Today's college students and young voters have never known a Democratic party without Nancy Pelosi. She represented California's Eighth District in the House for 15 years and held positions on several committees. In recent years, she has served as both Speaker of the House and as House Minority Leader, giving voice to the concerns of those in her party and breaking fundraising records. Democrats proudly supported her as the face of their movement and she successfully served her purpose.
Although her policies have seemingly always been controversial amongst her Republican counterparts, 2010 saw the beginning of a steady decline of her popularity within her own party. In 2010, Republicans regained control of the House, Pelosi lost her position as Speaker, became Minority Leader, and with every party loss, more and more blame was shifted unto her. Even more recently, the election of Donald J. Trump sparked a new wave of resent for Pelosi, and many Democrats have made it clear they want to see new leadership. With a figure so successful and so experienced, it is difficult to imagine why her own party has made such effort to force her out.
Born Nancy D'Alesandro on March 26, 1940, in Baltimore, Maryland, Nancy Pelosi was destined to enter the world of Politics. Her Father was a Congressman, and both her Father and brother served as Mayor of Baltimore. Pelosi graduated from Trinity College in Washington D.C. in 1962, where she met her husband, Paul, and they moved to San Francisco. Even with her strong family ties to politics, she had humble beginnings within the Democratic Party. Pelosi was focused on raising her family first, and volunteered for the Democratic party in California by hosting fundraising parties and assisting with campaigns. Slowly, she made her way up in the ranks and served as California representative to the Democratic National Committee from 1976-1996 while also working as the state and northern chair of the California Democratic Party.
In 1987, Pelosi won a special election for California's eighth district and became a member of the House of Representatives. Within the House, she worked on the Appropriations Committee and the Permanent Select Committee on Intelligence. She avidly fought for increased funding for health care and health care research, housing programs, and improved environmental regulations. In 2002, she became the first female Democratic leader in the House, and in 2006, the first woman to serve as Speaker of the House. Finally, in 2010, she became the House Minority Leader, where she still stands today.
Pelosi's resume is extensive and her passion for public service is undeniable, so why do Democrats feel she has to be replaced amidst their most divisive and chaotic time in recent years? David Wasserman, an editor of "The Cook Political Report," believes it's all Republicans doing. He said in a tweet, "It's just extremely difficult for Ds to argue benefits of Nancy Pelosi's fundraising skills still outweigh the cost of her presence in GOP ads." His argument does carry weight. With the association of Pelosi and the sharp dropoff of unity in the party, Republican campaign ads hit their opposition hard in almost every state by running television advertisements that link the Democratic candidates to the "failures" of Pelosi.

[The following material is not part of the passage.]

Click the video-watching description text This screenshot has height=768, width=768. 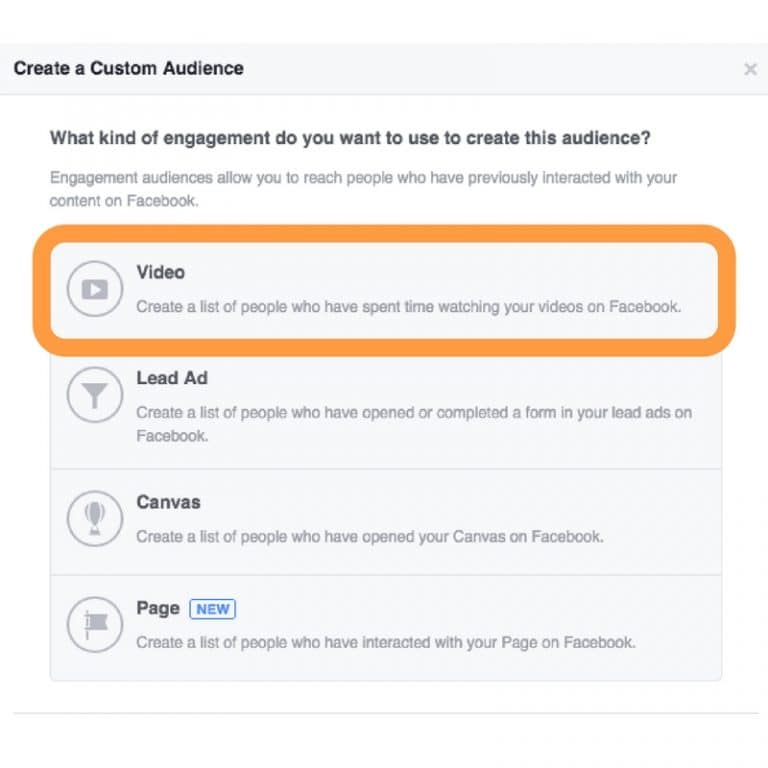tap(408, 307)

By persistently connecting her to the destruction of her own party, many of these candidates resorted to distancing themselves from Pelosi. One such candidate is Kim Schrier, whose currently running for the eighth district in Washington state. When Nancy Pelosi's team offered funds to assist with a fundraising event for Kim Schrier, Schrier declined, adding she refused to take money from Pelosi. Kim said, "I see the party changing a lot … I think that the leadership needs to reflect the new party and that probably means it's not going to be Nancy Pelosi... I think that the leadership really needs to reflect this new, energized, forward-thinking party."
Another reason the Democrats could be driving her out, one that Pelosi herself has stated herself in the past, is because of her sex. Even though the left prides itself on its progressive social policies and its efforts to ensure equality for all, Pelosi may be on to something. Her record is extraordinary and her ability to unify her party in the past, like when she rallied Democrats to push the Affordable Care Act through, were unprecedented. She was the first woman in United States history to be Speaker of the House and the first woman to be the Democratic Leader in the House. She's fought for universal health care long before it was on the party's agenda as a whole, and she successfully led the party under a Republican president in the past, George W. Bush. Her support for the left has always remained unwavering, and Politico called her "the most successful nonpresidential political fundraiser in U.S. history."
Yet she's been criticized, blamed, and trashed relentlessly by the very people she's been so loyal to. Her male peers such as Bernie Sanders or Charles Schumer never seem to take the same heat from the party that Pelosi does, and her record is equally, if not more so, as impressive. There's no arguing she does her job well, even if you can't agree with her politics. An opinion piece in The Atlantic summarized this perfectly; "For women politicians to succeed, they must defeat and outmaneuver men. Yet the better at it they are, the more detested they become."
Regardless of whether your personal political beliefs dictate your opinion on Pelosi continuing her role as Minority Leader, it's clear she's worked hard and accomplished a great deal in her career. To diminish that and to judge her worth solely on the recent years that the Republican Party has managed to regain control and to blame her for the failures of the left is unjust. The Democratic Party is using her as a scapegoat, and rather than replacing one person and hoping to reunify, they must focus on rebuilding their entire party, rethinking their core ideas, and setting a clear goal for the future that voters can rally behind.